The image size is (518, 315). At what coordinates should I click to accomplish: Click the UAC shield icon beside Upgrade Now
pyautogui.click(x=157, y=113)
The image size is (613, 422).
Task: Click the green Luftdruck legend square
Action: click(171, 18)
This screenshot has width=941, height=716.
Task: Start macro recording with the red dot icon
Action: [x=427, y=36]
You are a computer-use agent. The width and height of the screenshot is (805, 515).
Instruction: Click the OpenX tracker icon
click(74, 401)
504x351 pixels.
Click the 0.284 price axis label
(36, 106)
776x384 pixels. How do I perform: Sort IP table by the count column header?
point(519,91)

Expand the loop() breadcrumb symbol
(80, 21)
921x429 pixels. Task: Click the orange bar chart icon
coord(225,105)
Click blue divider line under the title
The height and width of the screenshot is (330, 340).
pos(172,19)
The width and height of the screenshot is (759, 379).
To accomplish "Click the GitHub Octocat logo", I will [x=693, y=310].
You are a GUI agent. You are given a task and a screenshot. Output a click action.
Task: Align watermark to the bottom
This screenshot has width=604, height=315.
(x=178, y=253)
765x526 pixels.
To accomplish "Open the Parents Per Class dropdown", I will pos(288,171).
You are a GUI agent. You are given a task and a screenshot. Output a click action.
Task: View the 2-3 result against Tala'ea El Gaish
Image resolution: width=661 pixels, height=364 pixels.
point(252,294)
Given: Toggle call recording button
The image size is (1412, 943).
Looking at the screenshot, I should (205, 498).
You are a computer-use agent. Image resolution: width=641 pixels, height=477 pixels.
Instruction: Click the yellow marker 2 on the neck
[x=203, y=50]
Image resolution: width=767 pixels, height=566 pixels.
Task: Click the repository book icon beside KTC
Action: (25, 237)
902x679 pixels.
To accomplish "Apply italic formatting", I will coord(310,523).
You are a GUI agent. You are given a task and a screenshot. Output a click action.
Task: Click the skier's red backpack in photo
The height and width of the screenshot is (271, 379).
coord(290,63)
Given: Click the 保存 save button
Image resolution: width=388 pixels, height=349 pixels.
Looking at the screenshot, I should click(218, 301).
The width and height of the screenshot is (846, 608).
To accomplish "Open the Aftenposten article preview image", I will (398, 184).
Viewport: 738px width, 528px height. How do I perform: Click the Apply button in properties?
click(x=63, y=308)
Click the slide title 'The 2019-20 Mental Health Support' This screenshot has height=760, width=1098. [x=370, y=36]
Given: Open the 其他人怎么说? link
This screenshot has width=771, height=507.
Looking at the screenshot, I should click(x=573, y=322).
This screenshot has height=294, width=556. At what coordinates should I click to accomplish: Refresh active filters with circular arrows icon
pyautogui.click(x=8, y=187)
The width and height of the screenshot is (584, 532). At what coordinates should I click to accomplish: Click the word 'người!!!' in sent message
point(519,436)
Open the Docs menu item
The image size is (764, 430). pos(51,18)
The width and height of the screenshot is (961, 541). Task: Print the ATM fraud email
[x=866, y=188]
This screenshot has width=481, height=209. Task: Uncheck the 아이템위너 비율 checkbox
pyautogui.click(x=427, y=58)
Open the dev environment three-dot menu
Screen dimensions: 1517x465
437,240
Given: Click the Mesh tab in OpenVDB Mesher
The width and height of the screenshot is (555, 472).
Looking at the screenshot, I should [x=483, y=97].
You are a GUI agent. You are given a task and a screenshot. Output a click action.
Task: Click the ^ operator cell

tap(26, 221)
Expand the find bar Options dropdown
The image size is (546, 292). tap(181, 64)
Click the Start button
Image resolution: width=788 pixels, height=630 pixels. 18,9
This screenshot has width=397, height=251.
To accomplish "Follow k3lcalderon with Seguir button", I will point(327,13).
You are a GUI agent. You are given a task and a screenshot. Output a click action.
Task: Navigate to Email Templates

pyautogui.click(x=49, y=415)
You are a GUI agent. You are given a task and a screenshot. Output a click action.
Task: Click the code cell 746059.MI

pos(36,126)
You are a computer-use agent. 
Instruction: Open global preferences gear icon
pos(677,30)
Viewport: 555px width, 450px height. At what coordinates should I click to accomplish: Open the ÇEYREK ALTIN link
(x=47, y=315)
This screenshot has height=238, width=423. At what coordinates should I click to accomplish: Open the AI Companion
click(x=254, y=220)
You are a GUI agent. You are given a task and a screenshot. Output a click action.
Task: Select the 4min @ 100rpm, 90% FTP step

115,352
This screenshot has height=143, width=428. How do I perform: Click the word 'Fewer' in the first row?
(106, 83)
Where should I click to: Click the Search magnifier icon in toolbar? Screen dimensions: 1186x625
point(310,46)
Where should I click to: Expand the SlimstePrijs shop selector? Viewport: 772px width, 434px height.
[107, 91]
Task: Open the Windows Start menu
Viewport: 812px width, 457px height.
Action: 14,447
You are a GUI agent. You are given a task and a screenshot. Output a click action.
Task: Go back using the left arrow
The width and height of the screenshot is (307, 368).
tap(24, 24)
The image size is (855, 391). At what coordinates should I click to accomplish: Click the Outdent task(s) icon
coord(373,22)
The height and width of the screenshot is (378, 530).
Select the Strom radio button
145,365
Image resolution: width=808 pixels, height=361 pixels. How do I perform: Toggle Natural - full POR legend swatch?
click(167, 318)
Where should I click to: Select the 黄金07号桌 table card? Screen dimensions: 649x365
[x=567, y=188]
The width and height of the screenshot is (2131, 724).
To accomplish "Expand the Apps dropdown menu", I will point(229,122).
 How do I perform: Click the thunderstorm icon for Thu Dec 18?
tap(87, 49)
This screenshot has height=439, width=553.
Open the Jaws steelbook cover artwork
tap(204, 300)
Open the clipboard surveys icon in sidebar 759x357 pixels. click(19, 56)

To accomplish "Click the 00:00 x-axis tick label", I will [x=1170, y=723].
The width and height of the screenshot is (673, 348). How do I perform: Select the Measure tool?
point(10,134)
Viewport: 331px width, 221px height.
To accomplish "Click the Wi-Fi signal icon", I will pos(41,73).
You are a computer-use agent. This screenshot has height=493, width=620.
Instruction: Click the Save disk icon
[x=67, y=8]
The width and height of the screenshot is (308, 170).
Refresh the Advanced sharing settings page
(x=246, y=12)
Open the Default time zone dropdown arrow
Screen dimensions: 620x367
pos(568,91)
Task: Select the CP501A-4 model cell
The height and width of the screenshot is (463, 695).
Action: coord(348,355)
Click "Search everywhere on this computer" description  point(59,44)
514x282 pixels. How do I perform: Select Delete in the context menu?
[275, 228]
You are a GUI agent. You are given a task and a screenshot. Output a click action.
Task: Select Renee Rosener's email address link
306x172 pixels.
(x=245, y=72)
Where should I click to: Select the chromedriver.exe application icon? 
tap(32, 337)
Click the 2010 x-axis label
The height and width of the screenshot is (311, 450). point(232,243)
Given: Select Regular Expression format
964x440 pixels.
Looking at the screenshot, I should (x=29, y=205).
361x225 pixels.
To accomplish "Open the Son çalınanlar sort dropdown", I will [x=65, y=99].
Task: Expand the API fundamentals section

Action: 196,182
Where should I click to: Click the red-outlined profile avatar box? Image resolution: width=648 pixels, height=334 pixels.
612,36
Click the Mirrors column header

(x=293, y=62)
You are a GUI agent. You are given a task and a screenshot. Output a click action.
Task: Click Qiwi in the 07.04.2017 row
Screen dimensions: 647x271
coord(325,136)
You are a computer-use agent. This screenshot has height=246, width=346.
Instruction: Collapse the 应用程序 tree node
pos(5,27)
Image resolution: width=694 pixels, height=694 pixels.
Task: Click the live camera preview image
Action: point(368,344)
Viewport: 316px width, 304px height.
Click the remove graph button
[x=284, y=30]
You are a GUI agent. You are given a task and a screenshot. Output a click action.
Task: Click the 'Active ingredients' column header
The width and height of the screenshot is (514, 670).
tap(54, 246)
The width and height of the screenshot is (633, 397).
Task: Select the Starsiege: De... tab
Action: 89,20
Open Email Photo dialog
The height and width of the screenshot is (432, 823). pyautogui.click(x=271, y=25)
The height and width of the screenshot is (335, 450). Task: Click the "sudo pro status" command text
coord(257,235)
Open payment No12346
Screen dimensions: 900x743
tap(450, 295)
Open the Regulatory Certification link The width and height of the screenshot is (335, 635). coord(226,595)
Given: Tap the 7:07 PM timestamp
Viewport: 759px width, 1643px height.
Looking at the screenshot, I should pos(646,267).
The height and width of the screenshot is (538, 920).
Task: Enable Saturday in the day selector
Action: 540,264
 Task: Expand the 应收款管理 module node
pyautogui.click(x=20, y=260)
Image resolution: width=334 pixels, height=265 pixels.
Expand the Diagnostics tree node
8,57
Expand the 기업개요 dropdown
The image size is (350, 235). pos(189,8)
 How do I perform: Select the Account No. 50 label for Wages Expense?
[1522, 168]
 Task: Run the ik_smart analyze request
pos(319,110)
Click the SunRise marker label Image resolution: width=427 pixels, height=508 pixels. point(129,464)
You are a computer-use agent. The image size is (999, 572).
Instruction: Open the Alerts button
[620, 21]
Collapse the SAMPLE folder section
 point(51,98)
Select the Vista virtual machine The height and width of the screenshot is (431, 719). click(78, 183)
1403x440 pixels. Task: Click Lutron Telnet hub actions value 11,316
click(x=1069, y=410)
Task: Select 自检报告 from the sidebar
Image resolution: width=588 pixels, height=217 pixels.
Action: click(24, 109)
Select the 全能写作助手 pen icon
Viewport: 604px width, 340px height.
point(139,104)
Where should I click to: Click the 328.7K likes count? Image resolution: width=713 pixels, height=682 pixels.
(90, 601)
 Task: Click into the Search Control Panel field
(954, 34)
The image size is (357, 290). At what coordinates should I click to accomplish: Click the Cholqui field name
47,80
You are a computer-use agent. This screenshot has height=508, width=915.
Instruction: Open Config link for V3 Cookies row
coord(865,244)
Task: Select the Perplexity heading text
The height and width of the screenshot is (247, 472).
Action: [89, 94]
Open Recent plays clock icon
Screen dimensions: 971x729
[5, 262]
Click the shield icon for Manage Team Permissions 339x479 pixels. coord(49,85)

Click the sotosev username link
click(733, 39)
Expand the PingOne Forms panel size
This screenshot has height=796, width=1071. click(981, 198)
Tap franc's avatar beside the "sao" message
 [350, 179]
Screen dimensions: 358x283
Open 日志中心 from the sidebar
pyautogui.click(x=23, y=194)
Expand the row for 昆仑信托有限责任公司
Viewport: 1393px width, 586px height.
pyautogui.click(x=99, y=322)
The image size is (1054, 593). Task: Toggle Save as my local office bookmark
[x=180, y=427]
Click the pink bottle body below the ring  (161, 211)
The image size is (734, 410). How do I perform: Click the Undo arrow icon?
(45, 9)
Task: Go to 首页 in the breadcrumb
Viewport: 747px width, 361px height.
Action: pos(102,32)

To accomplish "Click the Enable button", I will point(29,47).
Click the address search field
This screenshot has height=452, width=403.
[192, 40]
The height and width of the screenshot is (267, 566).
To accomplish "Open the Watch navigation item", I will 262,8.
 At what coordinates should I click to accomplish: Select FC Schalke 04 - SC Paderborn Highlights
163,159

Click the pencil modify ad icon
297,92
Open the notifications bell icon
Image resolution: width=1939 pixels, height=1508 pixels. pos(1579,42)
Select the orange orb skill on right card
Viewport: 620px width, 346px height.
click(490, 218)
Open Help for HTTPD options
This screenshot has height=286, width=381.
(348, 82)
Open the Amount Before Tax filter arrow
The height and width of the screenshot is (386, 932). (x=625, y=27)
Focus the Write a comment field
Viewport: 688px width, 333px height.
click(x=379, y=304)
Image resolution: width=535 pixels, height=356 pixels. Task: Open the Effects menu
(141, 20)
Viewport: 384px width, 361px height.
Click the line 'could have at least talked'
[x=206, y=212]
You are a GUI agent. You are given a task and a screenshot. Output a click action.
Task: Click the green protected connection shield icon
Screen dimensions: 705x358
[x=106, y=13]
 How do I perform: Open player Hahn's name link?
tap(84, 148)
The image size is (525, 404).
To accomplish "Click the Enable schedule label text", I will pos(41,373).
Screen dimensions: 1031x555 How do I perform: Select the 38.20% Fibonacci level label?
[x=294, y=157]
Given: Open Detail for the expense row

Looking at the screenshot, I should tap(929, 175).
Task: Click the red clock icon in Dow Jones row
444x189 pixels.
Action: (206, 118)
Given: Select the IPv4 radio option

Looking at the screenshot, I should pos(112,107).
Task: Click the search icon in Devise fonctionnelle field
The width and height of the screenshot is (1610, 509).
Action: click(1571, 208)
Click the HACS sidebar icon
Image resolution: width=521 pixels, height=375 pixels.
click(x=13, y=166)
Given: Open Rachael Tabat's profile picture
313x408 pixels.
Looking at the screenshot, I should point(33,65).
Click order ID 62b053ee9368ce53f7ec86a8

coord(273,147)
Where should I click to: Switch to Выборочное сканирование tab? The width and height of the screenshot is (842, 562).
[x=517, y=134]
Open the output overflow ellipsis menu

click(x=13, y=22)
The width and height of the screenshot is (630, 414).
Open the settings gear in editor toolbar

• EXERCISE AIM:
Take the lines from the top of the data through the one that contains "You are a computer-use agent. Image" and copy them exactly, leaving out every line after it.

• COMPLETED EXERCISE:
The image size is (518, 315). At what coordinates should I click to accomplish: Click the UAC shield icon beside Upgrade Now
pyautogui.click(x=157, y=113)
The image size is (613, 422).
Task: Click the green Luftdruck legend square
Action: click(171, 18)
This screenshot has width=941, height=716.
Task: Start macro recording with the red dot icon
Action: [x=427, y=36]
You are a computer-use agent. The width and height of the screenshot is (805, 515).
Instruction: Click the OpenX tracker icon
click(74, 401)
504x351 pixels.
Click the 0.284 price axis label
(36, 106)
776x384 pixels. How do I perform: Sort IP table by the count column header?
point(519,91)

Expand the loop() breadcrumb symbol
(80, 21)
921x429 pixels. Task: Click the orange bar chart icon
coord(225,105)
Click blue divider line under the title
The height and width of the screenshot is (330, 340).
pos(172,19)
The width and height of the screenshot is (759, 379).
To accomplish "Click the GitHub Octocat logo", I will [x=693, y=310].
You are a GUI agent. You are given a task and a screenshot. Output a click action.
Task: Align watermark to the bottom
This screenshot has width=604, height=315.
(x=178, y=253)
765x526 pixels.
To accomplish "Open the Parents Per Class dropdown", I will pos(288,171).
You are a GUI agent. You are given a task and a screenshot. Output a click action.
Task: View the 2-3 result against Tala'ea El Gaish
Image resolution: width=661 pixels, height=364 pixels.
point(252,294)
Given: Toggle call recording button
The image size is (1412, 943).
Looking at the screenshot, I should (205, 498).
You are a computer-use agent. Image resolution: width=641 pixels, height=477 pixels.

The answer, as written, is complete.